Authentication was better before. In the 80s, for example, when you wanted to connect to a user account, you could settle for a simple identifier and a password. The most paranoid could opt for a long and complex password and it was a security measure considered sufficient to discourage a third party who would try to connect to the account by guessing the password.
But that is no longer enough today. The evolution of the computing power of computers combined with the multiple leaks of passwords now allow attackers to guess the simplest passwords without too much trouble. Several types of attacks aim to guess or steal passwords to access an online account, and these have been perfected by cybercriminals for decades now.
What I know, what I have, what I am
To face this challenge, authentication therefore seeks new avenues in order to guarantee sufficient security. The frequently recommended method is multi-factor authentication, which can take several forms. Rather than relying on a single password for access verification, we will ask the user for several proofs of identity before granting access.
In addition to his password, we will for example ask him to enter a single-use code sent by SMS to his phone. Or connect a USB security key, such as Yubikey or Google Titan, to the computer. Finally, authentication can also be reinforced by the use of a biometric factor: for example a fingerprint or retinal print sensor. To remember the different types of authentication factors, we can summarize them as follows: what I know, what I have, or what I am.
The combination of these different factors allows for more secure authentication than that of a simple password. To these elements can be added contextual data related to the connection: is the person connecting from a new device or from a known device? Is the connection time or the geolocation of the IP address unusual? So many parameters that can be taken into account to estimate the reliability of a connection and trigger additional verification measures.

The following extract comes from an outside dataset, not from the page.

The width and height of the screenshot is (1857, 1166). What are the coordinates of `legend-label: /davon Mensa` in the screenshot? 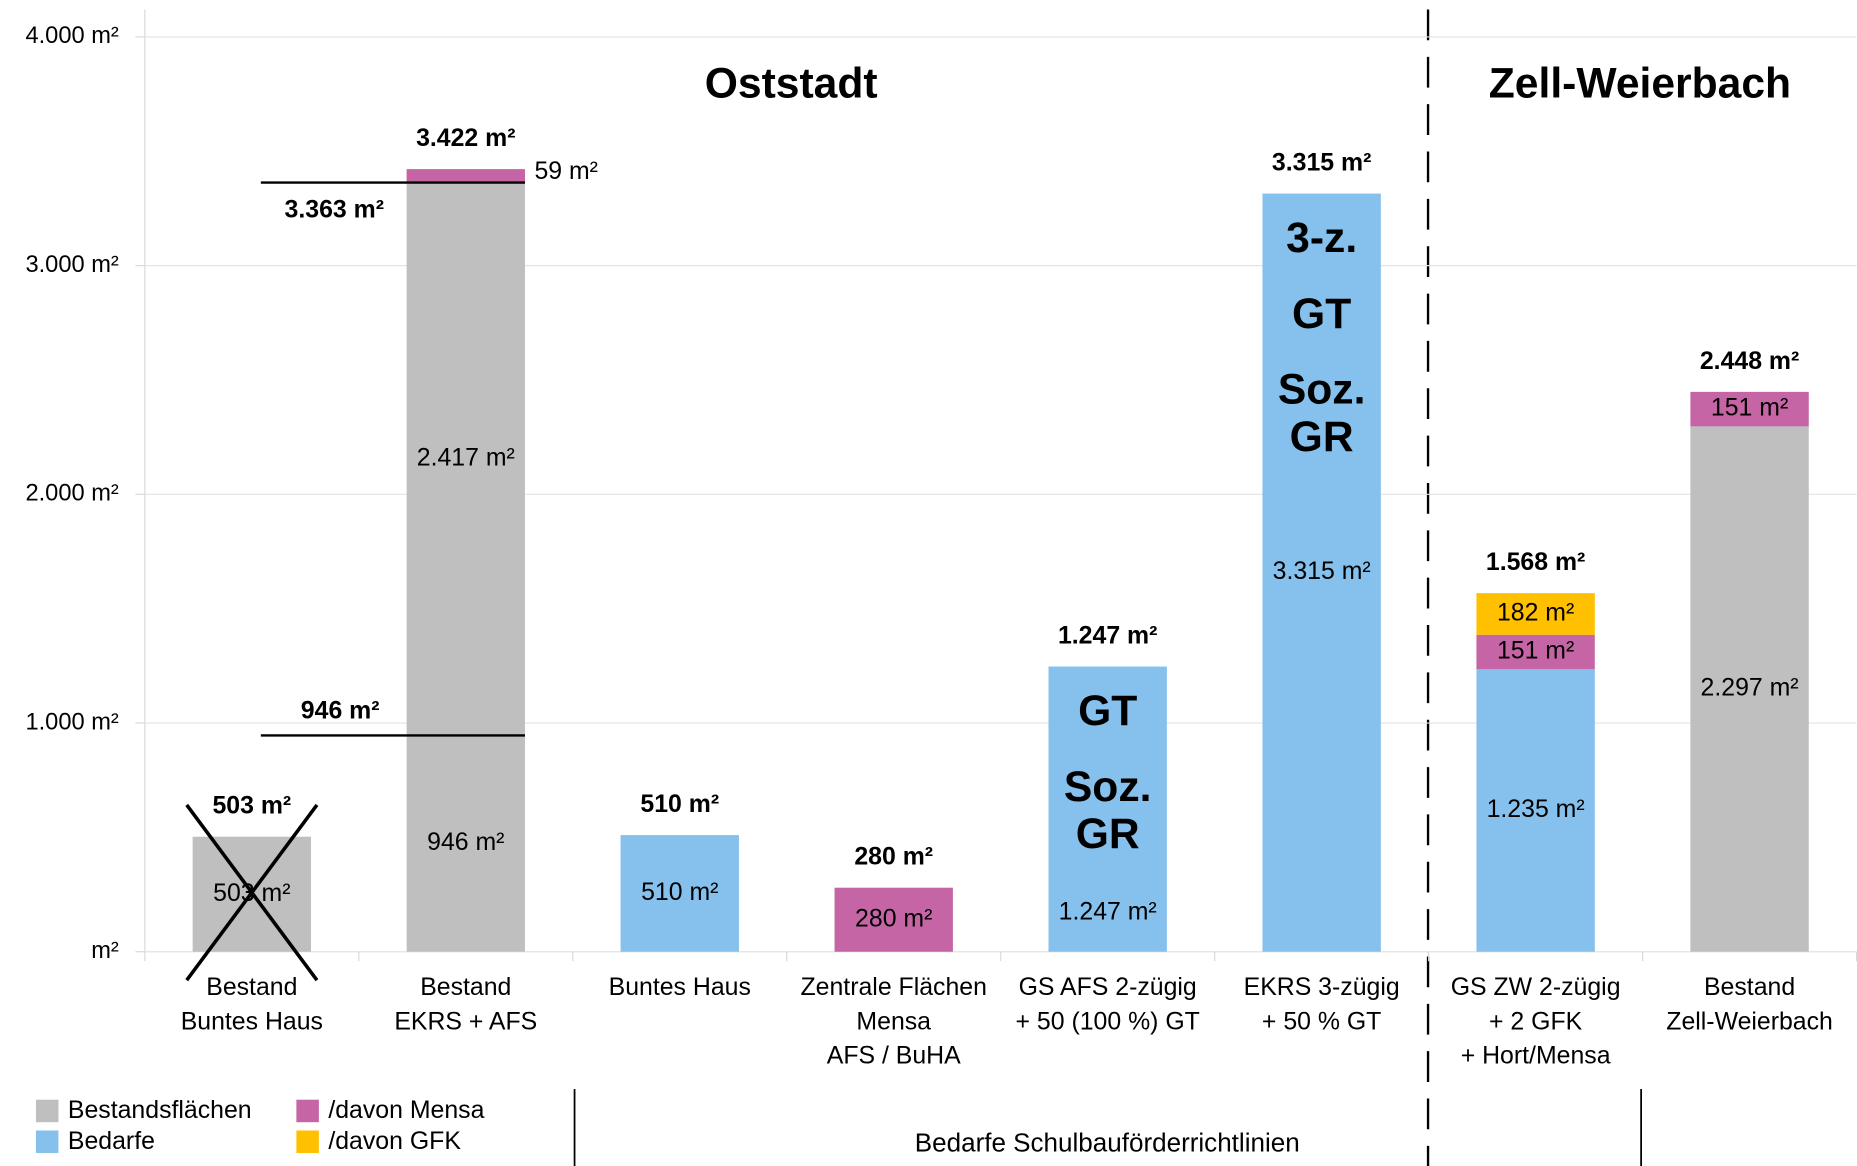 It's located at (406, 1110).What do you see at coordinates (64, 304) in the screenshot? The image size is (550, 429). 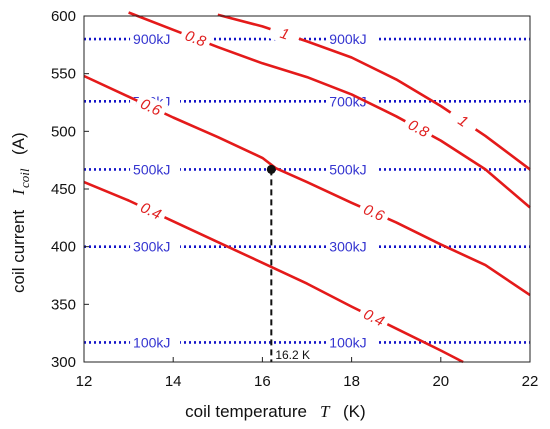 I see `y-tick-label: 350` at bounding box center [64, 304].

Still not infallible methods
Today, digital giants like Google and Microsoft would like to democratize these new authentication methods as much as possible in order to limit the hacking of user accounts and better secure access to sometimes critical services.
But these methods are not foolproof: a fingerprint can be copied, an SMS containing a one-time password can be intercepted, a security key can be stolen or even cloned.
In terms of authentication, there is therefore no miracle solution. We can simply make it more difficult for the attackers, to the point of discouraging them from trying.